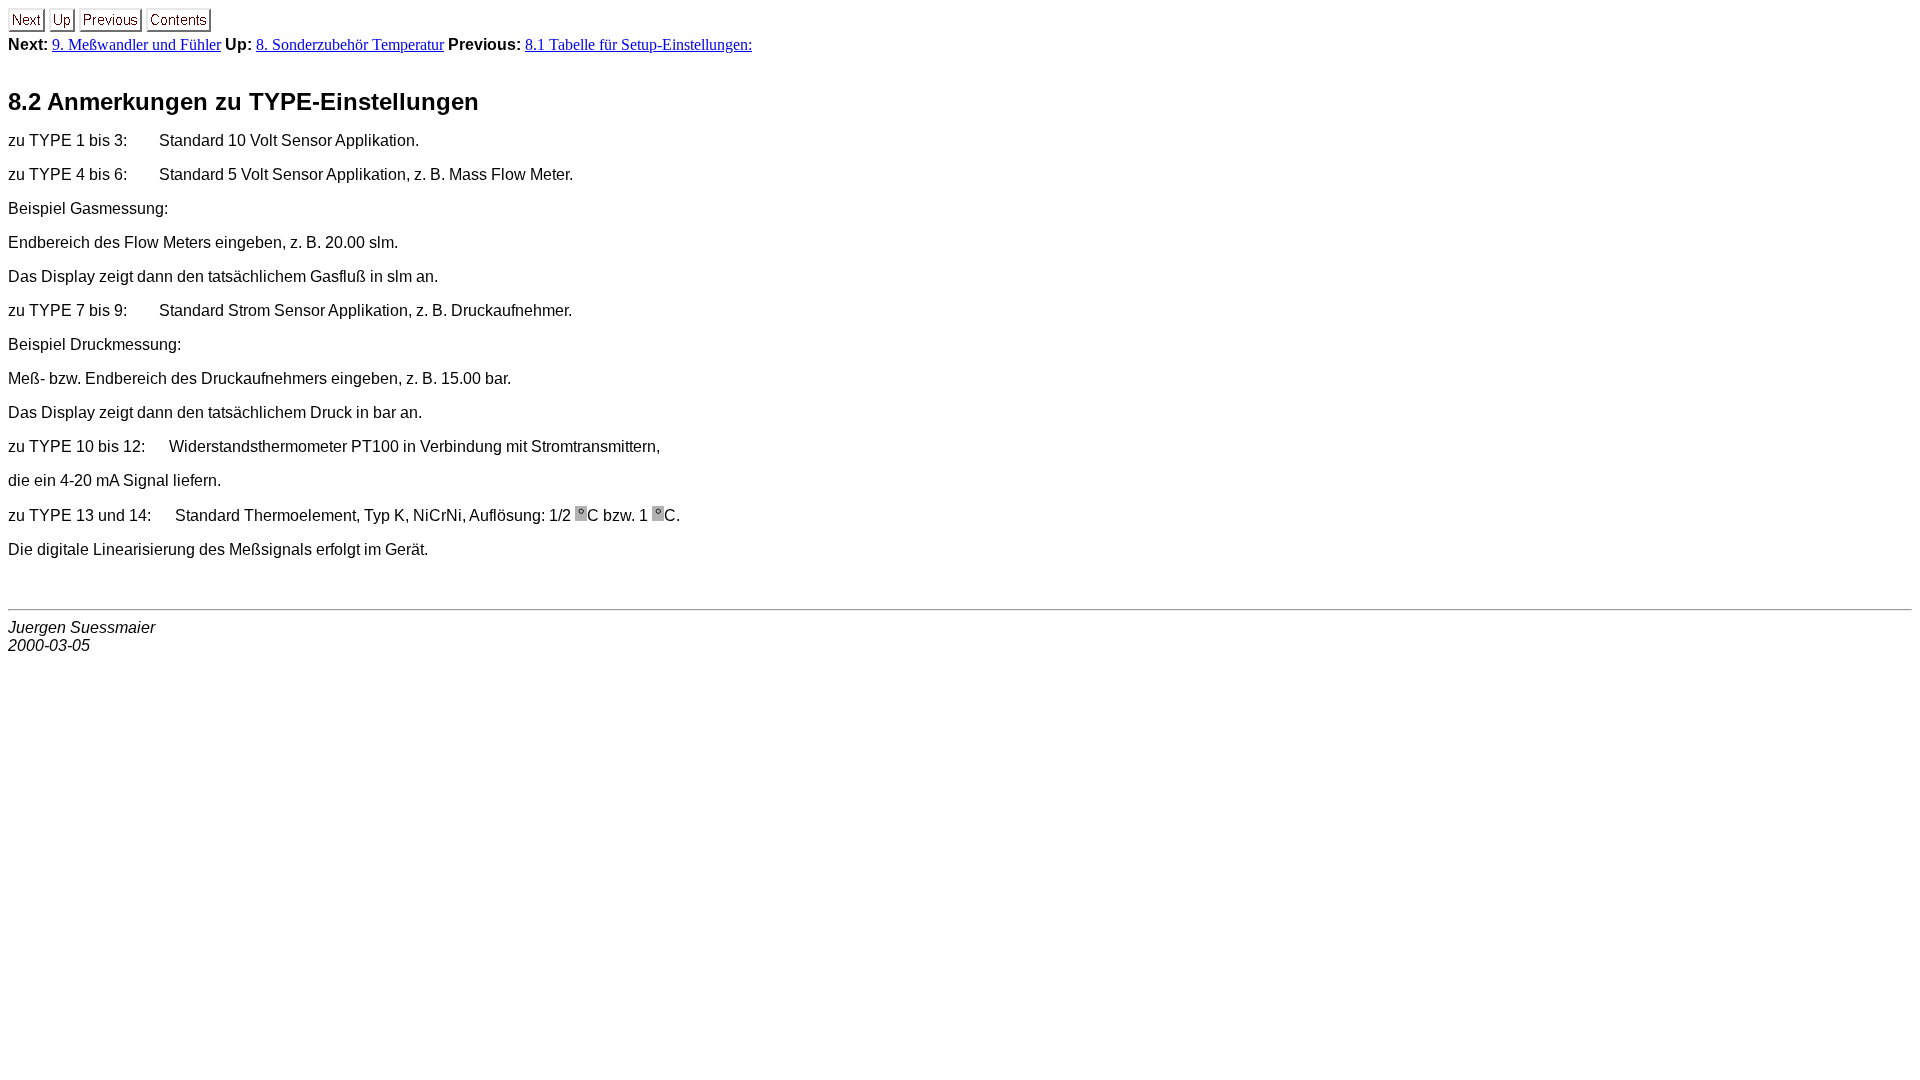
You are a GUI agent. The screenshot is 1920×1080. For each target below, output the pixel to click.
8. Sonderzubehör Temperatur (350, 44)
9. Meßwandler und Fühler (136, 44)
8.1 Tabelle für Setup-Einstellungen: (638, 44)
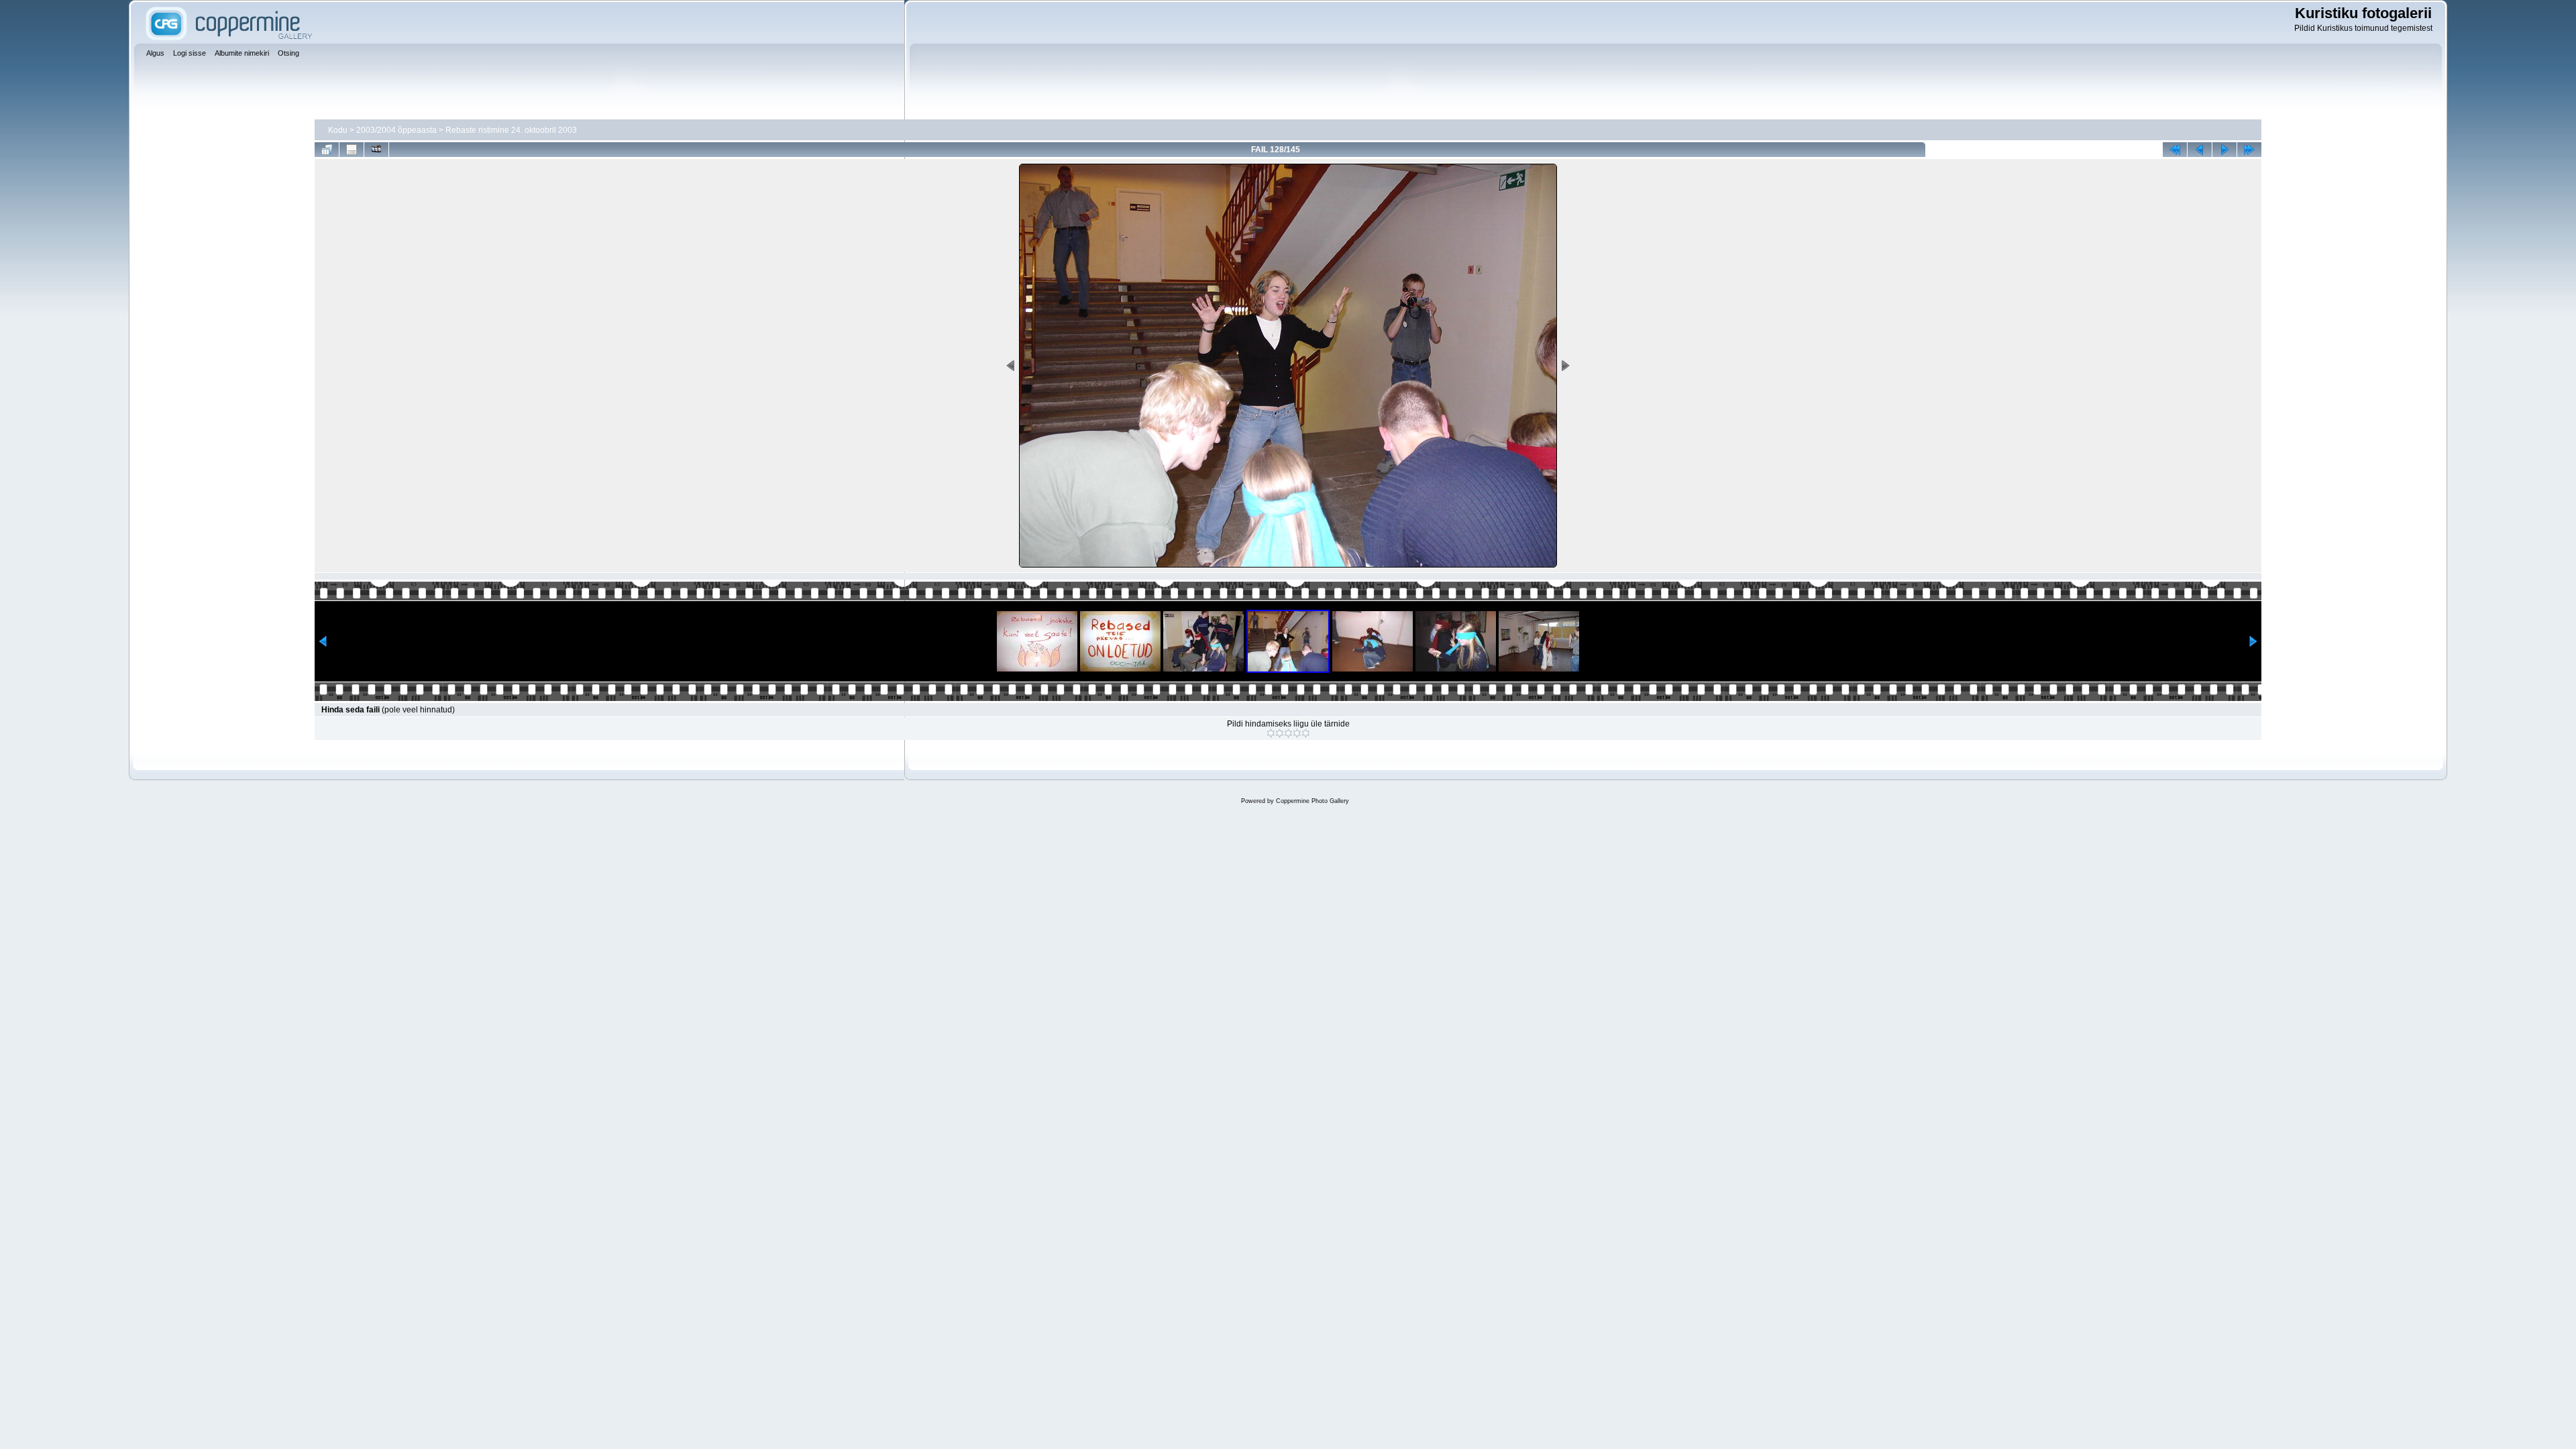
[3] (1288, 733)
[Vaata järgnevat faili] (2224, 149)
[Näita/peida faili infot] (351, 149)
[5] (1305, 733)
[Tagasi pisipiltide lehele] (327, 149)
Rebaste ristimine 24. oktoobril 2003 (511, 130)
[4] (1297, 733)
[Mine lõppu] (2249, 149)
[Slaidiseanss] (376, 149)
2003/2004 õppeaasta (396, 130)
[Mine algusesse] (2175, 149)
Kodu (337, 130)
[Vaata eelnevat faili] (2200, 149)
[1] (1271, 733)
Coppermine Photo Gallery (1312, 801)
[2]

######

## What to produce
Print every record above exactly, but no pictures.

## Expected output
You are a GUI agent. The screenshot is 1920×1080. For each target below, output the pixel to click.
8. Sonderzubehör Temperatur (350, 44)
9. Meßwandler und Fühler (136, 44)
8.1 Tabelle für Setup-Einstellungen: (638, 44)
[3] (1288, 733)
[Vaata järgnevat faili] (2224, 149)
[Näita/peida faili infot] (351, 149)
[5] (1305, 733)
[Tagasi pisipiltide lehele] (327, 149)
Rebaste ristimine 24. oktoobril 2003 (511, 130)
[4] (1297, 733)
[Mine lõppu] (2249, 149)
[Slaidiseanss] (376, 149)
2003/2004 õppeaasta (396, 130)
[Mine algusesse] (2175, 149)
Kodu (337, 130)
[Vaata eelnevat faili] (2200, 149)
[1] (1271, 733)
Coppermine Photo Gallery (1312, 801)
[2]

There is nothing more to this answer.